3 A number of inferences of legislative intention can be drawn from the express constraints which have been placed upon the right of appeal conferred by s 105 of the SAT Act. First, by restricting appeals to appeals 'on a question of law'4 it can be inferred that the legislature intended that review by the court would be limited to questions of law. So, questions of fact, practice and procedure, policy or discretion can only be reviewed by the court if and to the extent that they must necessarily be determined in order to determine the question of law upon which the appeal has been brought. This limitation upon the role of the court is consistent with the different functions and responsibilities of the Tribunal as compared to the court. The Tribunal is an administrative body charged with the responsibility of making decisions on their merits in accordance with the SAT Act. In the exercise of that jurisdiction it will be necessary and appropriate for the Tribunal to determine questions of law and, to that extent, its jurisdiction is coincident with the jurisdiction of the court to determine such questions in the course of proceedings before it. However, the court has no general jurisdiction to determine administrative matters on their merits, and the restriction of appeals to the court to appeals on questions of law reflects the differing nature of the jurisdictions of the Tribunal and the court respectively.

4 Second, it can be inferred from the express requirement that appeals can only proceed with the leave of the court that the legislature intended that the court should exercise a discretion with respect to decisions of the Tribunal which should be subjected to review on a question of law. Put another way, it follows from the requirement that leave be granted that the legislature did not intend that every appeal on a question of law from a decision of the Tribunal should, for that reason alone, be entertained by the court. Without attempting to constrain the circumstances in which the discretion will be exercised and leave granted, the court has enunciated principles which will guide the exercise of its discretion.5

5 The legislative objectives which are to be inferred from s 105 of the SAT Act and to which I have referred will be undermined unless the court is assiduous to ensure that its review is constrained to appeals brought on questions of law only, and restricts the grant of leave to cases in which such a review is appropriate. Questions of practice and procedure will seldom give rise to questions of law. Even in those rare cases in which questions of practice and procedure do give rise to a question of law, ordinarily it will be appropriate for the court to take into account the particular expertise of the Tribunal with respect to the development of its own practices and procedures, and to exercise considerable restraint in the grant of leave to appeal in such cases.

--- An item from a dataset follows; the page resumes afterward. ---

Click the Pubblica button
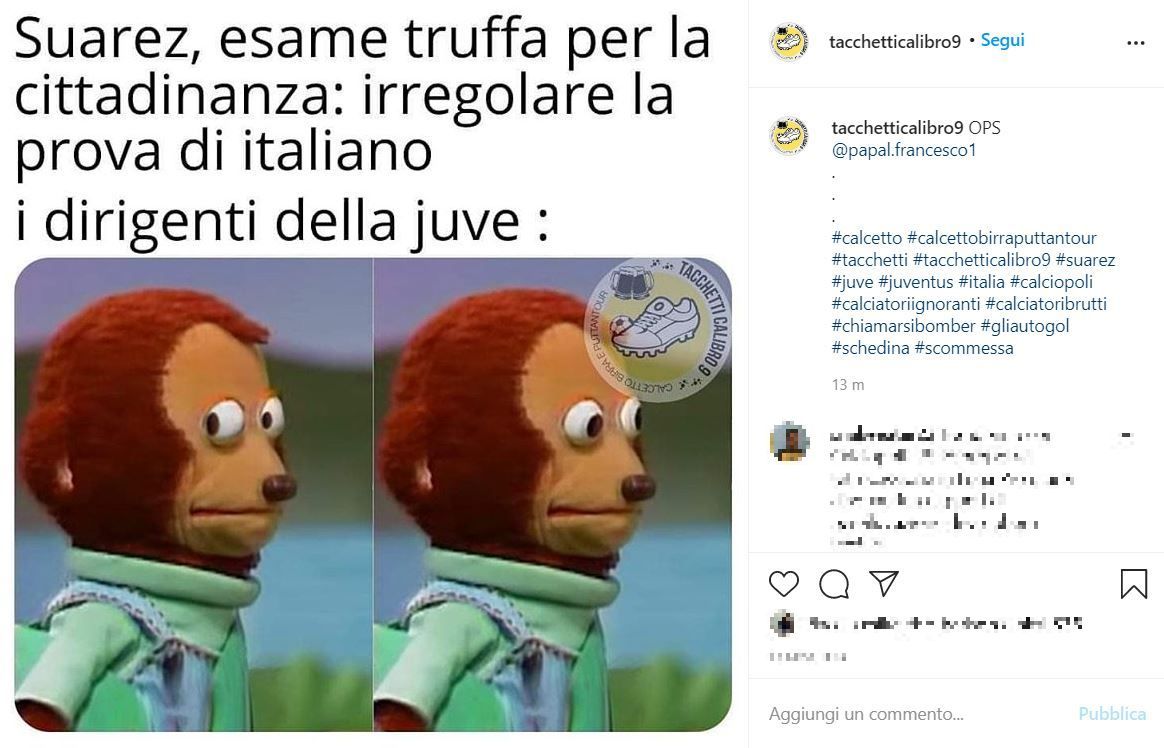Viewport: 1164px width, 748px height. tap(1111, 714)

6 In this case the Western Australian Planning Commission (WAPC) applies for leave to appeal from a decision of the Tribunal on a question of practice and procedure, namely the exercise of the discretion conferred upon the Tribunal with respect to orders for the payment of the costs of parties to the proceedings before the Tribunal. Although the WAPC has endeavoured to formulate its contentions in terminology often used with respect to questions of law, in this case that terminology is nothing more than a cloak or disguise for what is in substance nothing more than a complaint that the discretion conferred upon the Tribunal should have been exercised in its favour. In substance rather than in form, this appeal is not brought 'on a question of law' and does not therefore come within the jurisdiction conferred upon the court by s 105 of the SAT Act. Further, even if the appeal did lie within the jurisdiction of the court, because it is concerned with questions of practice and procedure, and with the exercise of the Tribunal's discretion with respect to costs, it would not ordinarily be appropriate for the court to exercise its discretion in favour of the grant of leave to appeal.




The Tribunal's discretion with respect to costs

7 As Murphy JA notes, in the decision the subject of this application, the President of the Tribunal referred with apparent approval to an earlier decision of the Tribunal in Winterbourn and Western Australian Planning Commission6 in which reliance was placed upon the decision of the Tribunal in Clifford and Shire of Busselton.7 In that case, the then President, Barker J, observed:8


    Ordinarily, where a citizen feels obliged to commence a proceeding in the Tribunal for compensation under the [Land Administration Act 1997 (WA)] they are dissatisfied with and have rejected an offer of compensation made by a resuming authority. If they succeed in their claim in the Tribunal, it would seem fair and reasonable that the Tribunal should ordinarily exercise its discretion under s 87(2) and award the applicant the costs of those proceedings. This is because, putting it simply, ordinarily if the applicant succeeds, it will have been demonstrated to the Tribunal that the applicant was not offered fair compensation by the resuming authority and was obliged to commence and maintain the proceedings in order to gain justice. It would seem unreasonable for an applicant to have to fight to gain fair compensation only to have to deduct from the compensation the costs incurred in obtaining the award.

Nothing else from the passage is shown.